## Begin
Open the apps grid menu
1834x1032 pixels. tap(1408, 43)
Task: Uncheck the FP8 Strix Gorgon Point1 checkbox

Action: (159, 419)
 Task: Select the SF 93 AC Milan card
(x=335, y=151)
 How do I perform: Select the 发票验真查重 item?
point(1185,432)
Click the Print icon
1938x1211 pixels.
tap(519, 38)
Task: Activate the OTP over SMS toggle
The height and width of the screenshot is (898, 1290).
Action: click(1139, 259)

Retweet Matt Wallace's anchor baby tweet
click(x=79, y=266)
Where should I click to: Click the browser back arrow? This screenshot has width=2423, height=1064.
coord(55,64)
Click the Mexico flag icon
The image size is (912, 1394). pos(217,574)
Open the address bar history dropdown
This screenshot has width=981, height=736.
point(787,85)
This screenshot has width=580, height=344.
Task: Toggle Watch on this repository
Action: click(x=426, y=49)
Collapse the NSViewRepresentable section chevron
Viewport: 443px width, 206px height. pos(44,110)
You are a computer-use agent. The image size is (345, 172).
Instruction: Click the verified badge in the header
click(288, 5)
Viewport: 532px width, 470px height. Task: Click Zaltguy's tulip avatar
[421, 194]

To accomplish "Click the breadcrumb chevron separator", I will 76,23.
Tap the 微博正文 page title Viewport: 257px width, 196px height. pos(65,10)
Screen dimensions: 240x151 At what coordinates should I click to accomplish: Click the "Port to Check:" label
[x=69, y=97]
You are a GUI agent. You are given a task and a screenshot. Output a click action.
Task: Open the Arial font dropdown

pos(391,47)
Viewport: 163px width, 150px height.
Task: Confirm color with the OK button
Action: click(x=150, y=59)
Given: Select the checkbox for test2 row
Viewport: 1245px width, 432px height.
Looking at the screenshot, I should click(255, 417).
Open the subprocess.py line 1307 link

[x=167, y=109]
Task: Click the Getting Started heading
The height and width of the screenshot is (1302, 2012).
## End
Give only the number of lines in the listing above that contain the string "icon". Case counts.

FULL ANSWER ::
2